The Ruins of Karzelek (The Mandrake Company series Book 4) Page 6
Sedge sighed.
A chime came from behind his head. Someone had taken off his jacket and folded it for a pillow. He sat up and pulled it into his lap, waving at the comm-patch. “Lieutenant Thomlin.”
“Mandrake,” came the captain’s gruff, terse voice.
Out of habit, Sedge climbed to his feet, as if the captain could see him. “Yes, sir?”
“The Blackwell woman there? We have an assignment or not? Thatcher couldn’t give me an affirmative.”
Sedge looked toward Kalish and raised his eyebrows. “We’re in her tent, sir. Shall I have Ms. Blackwell contact you?”
“Yes, I want to know if we’re hired. And if we’re not hired, I want to know why my shuttles are flying all over that planet, burning fuel.”
Sedge almost responded that they were searching for cave entrances, but remembered that he had supposedly been unconscious when Kalish had been talking with her mother about that. “Understood, sir.”
Kalish was watching him. Wondering if he had been awake for longer than he let on? He hoped not. He tugged off the comm-patch and offered it to her. “I left it open if you want to speak with the captain now.”
Kalish hesitated, then accepted it and walked to the desk. “Mandrake Company? This is Kalish Blackwell.”

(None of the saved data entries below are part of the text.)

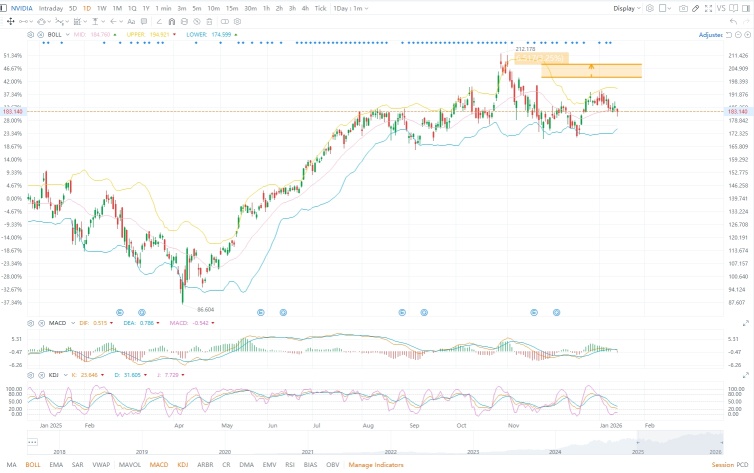This screenshot has height=473, width=754.
Task: Delete all drawings with trash icon
Action: (x=209, y=22)
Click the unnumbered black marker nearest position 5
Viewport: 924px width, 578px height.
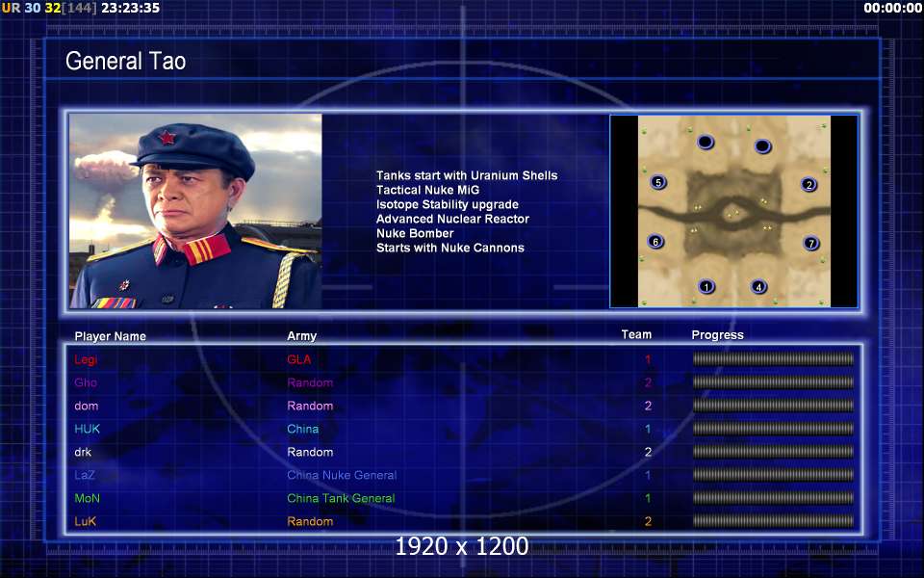tap(706, 143)
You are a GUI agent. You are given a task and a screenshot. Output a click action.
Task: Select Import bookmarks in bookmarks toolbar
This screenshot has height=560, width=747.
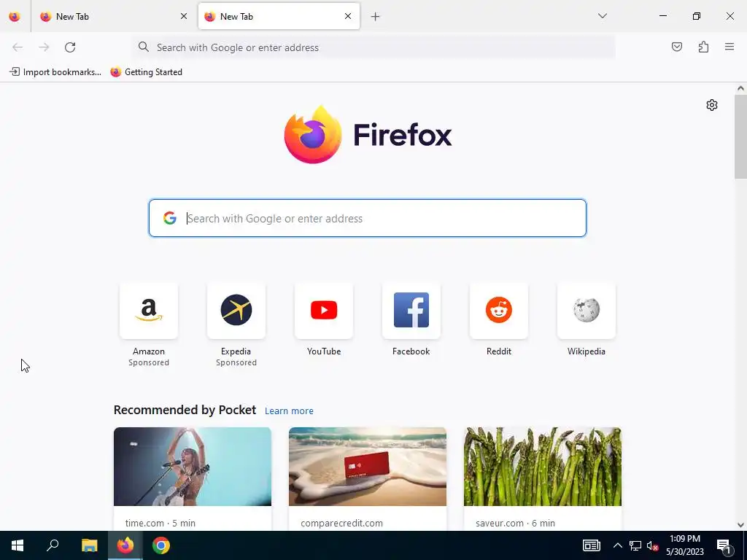(x=55, y=72)
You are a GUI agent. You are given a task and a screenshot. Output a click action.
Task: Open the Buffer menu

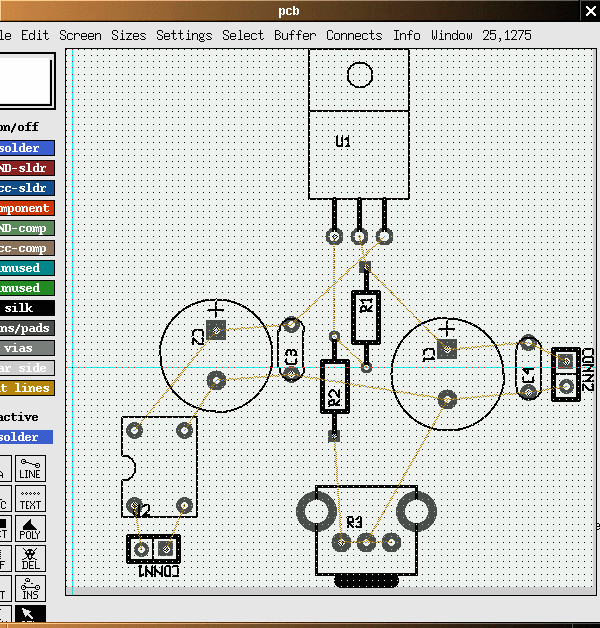pyautogui.click(x=295, y=35)
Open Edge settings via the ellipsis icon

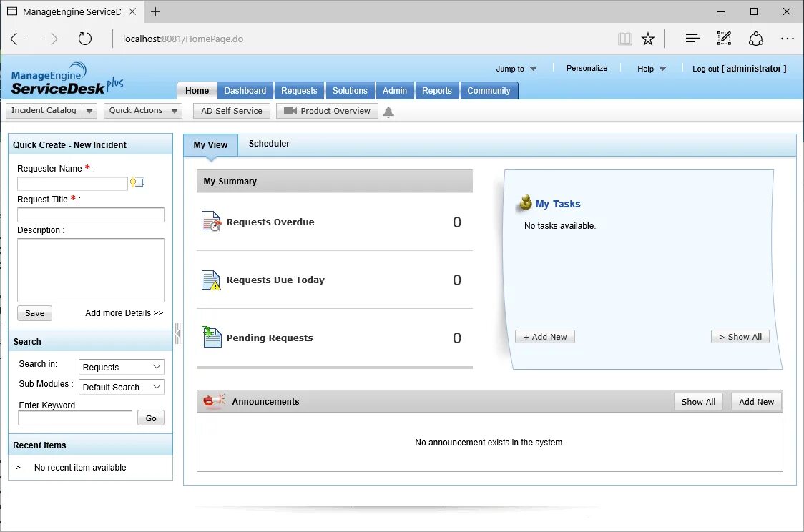tap(788, 39)
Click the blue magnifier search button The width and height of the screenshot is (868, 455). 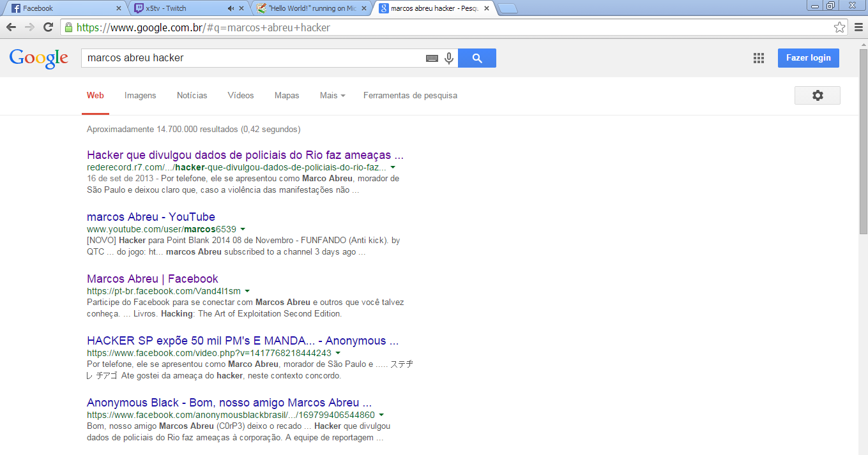477,58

A moment later, Viktor Mandrake’s head and broad shoulders appeared in the air above it, his green eyes hard, his face as stern as usual. Once or twice, Sedge had seen the captain amused, but he usually reserved those glimpses of humanity for the original men who had founded the company with him, most refugees from his destroyed home world. Sedge had only been with the outfit for a year, so he didn’t qualify. He found the captain fair, despite his gruffness, but he did grow wistful from time to time, wondering what it would be like to feel a part of the family.
“Good evening, Captain,” Kalish said. “Though my information wasn’t as reliable as I had hoped, your men satisfactorily completed the first stage of this mission.”

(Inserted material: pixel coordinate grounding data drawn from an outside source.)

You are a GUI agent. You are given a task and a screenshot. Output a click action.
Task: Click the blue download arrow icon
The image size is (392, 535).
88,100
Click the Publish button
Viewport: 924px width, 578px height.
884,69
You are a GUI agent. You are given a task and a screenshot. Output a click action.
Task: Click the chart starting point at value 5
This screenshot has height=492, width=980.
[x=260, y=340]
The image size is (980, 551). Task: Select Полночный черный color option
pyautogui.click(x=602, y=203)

Mandrake grunted. As always, he was a man of many words.
“Your shuttles are looking for an entrance to the underground cavern system we need to enter. Once they succeed, we’ll be ready for you to help us with Stage Two.”
“Which is?”
When Kalish had first contacted Mandrake Company, she had hinted of work that would keep the Albatross busy in space while an infiltration team worked on the planet. And she had spoken to her mother of an outright attack. Sedge leaned forward, eager for more details.
“We need a one-week distraction. I’m hoping it will be more like a few days, but the caverns are immense, so I don’t want to be overly optimistic.” From the way she grimaced, Kalish might think even one week wouldn’t be enough.
“A distraction,” Mandrake said, sounding about as enthused as if she had asked him to grind metal with his teeth.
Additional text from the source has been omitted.